2. The spirit of man is a distinct entity or organism (I Corinthians 5: 4)”You convene an assembly, and when you, and my spirit with you, are gathered together. . . .” Here is Paul talking about his own spirit being present with the assembled believers in Corinth. Here we have the fact of there being a spirit of man as a distinct entity, or organism. Again in I Corinthians 14: 14, Paul says, “If I utter prayers in a tongue, my spirit indeed prays, but my understanding bears no fruit”. So ‘spirit’ and mind, or understanding, are not the same thing! “My spirit prays” says the Apostle, apart entirely from the ‘soul’–or understanding. This shows that there is prayer which takes place only in the spirit, without the ‘understanding’ of what the prayer is about (see Romans 8:26), and without expression by the voice, or ‘feelings’ of the body. So, the Apostle says, “I will pray indeed with my spirit, but I will pray with my understanding also; I will sing praises with my spirit, but I will sing with my understanding also”. This prayer in the spirit is not of value to others gathered in a meeting, “For if thou, with thy spirit, offerest praise” only, “how shall the Amen be said” by others who are present? The ‘understanding’ prayer is needed in the assembly.

3. The varied characteristics of the spirit. Now look at the varied expressions which are used concerning the spirit. These characteristics may belong to the spirit of man itself, or be brought about in it by the action of the Holy Spirit. Romans 12: 1 1 speaks of a ‘fervent’ spirit. Something quite different to ‘enthusiasm’ or fervour in the soul. The ‘fervent’ spirit is the same in a revival meeting, and in the cold drudgery of daily life. It is this fervency that the world misses in the children of God. People have the counterfeit of it in the things of the world, stirred by the life of nature: surely the children of God should have it from the source of the Spirit of God, setting their spirits on fire. Then it would come out in every detail of life-in action and service, even in handshaking-which can be the warm, heartening, expression of a fervent spirit. We are needing sorely, in a selfish world, an intensity which comes from a true fervency of spirit.

In Corinthians 7: 13, Paul says that the ‘spirit’ of Titus had been ‘refreshed’ by seeing the zeal (fervency) of the Corinthian believers in the things of God. Some of you are getting your spirits ‘refreshed’ here! Again in Acts 18:5 ,we read that Paul was ‘pressed in spirit’ to ‘testify to the Jews that Jesus was Christ’. This shows the action of the Holy Spirit in the man’s spirit urging him to a certain course of action. It is when testimony, or preaching, has its source in this pressure of the spirit-not merely the impulse or emotion of the soul that there are eternal results in blessing to those who are prepared by the Holy Spirit to respond to it. Sometimes the pressure in the spirit is so strong that the man can hardly breathe until the ‘testimony’ is given. Those who know the active in-working of the Holy Ghost learn to recognize His working in them in this way, and how to discern all that is spurious, or arises from the counterfeit produced by Satan as an ‘angel of light’.

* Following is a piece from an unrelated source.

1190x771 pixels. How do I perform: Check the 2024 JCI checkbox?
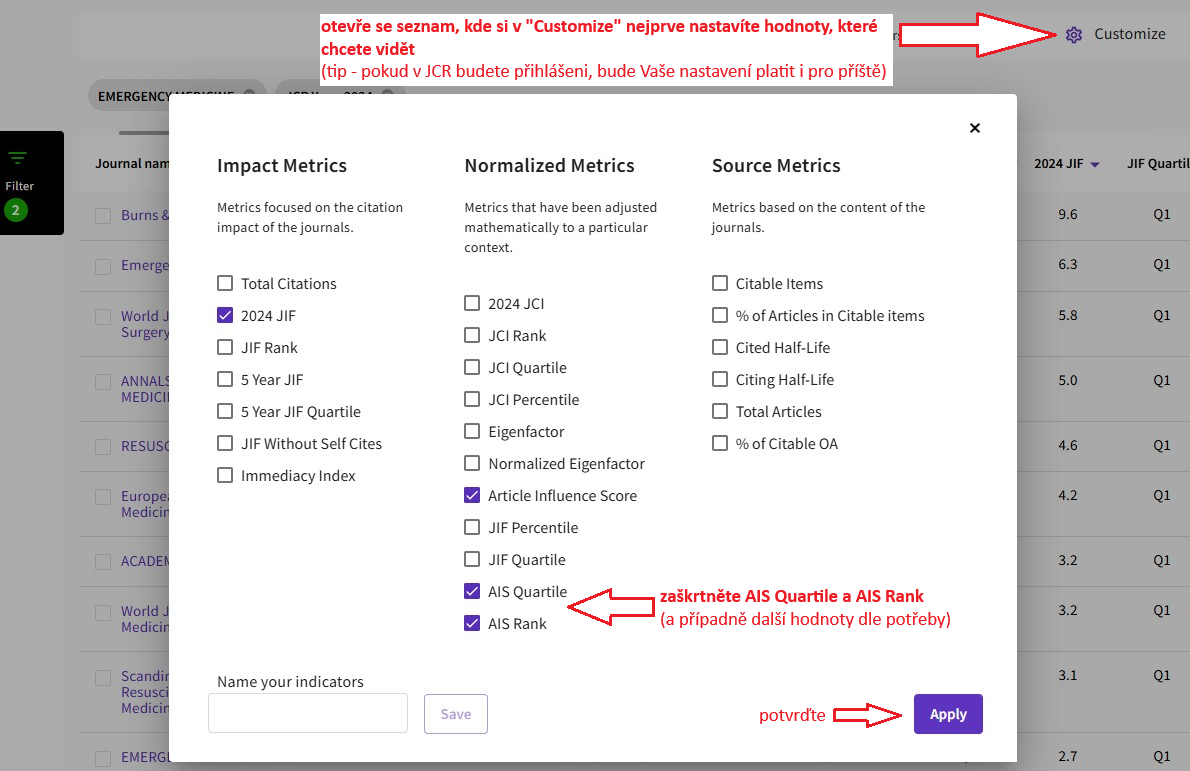[472, 304]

In reference to this we have in Acts 20: 22 a remarkable passage, showing the way Paul was able to read the mind of the Holy Spirit, as made known in his own spirit. He said to the elders at Miletus, “As for me, behold I go to Jerusalem in spirit foredoomed to chains … in every city the Holy Spirit gives the same testimony that bonds and afflictions abide in me”. In his own spirit Paul knew that he was going forward into ‘bonds’, and knew this to be the testimony of the Holy Spirit in his spirit. Here is seen clearly the co-action of the Holy Spirit with the human spirit-the spirit of man as the organ, and the Spirit of God working in and through it. This pure spirit working is distinct from the soul (natural), or the life after the flesh, i.e., the emotional of the soul, or the ‘feelings’ of the body.

In Romans 1: 9, again we read “Whom I serve with the worship of my spirit”. The Apostle knew the life of the spirit, not only as the organ through which the Holy Spirit moved him in prayer, in fervency, in testimony, but also in service to his Lord. This does not mean that the spirit is not under the man’s control. That it always is so is seen in I Corinthians 14: 32, where Paul says that the gift of prophecy does not take from the prophets the control of their own spirits. They have not control over the Holy Spirit of course, but the man has control over his own spirit in its co-action with the Spirit of God, for the Holy Spirit does not deprive the redeemed soul of his freedom of action and decision of will to voluntarily work with God.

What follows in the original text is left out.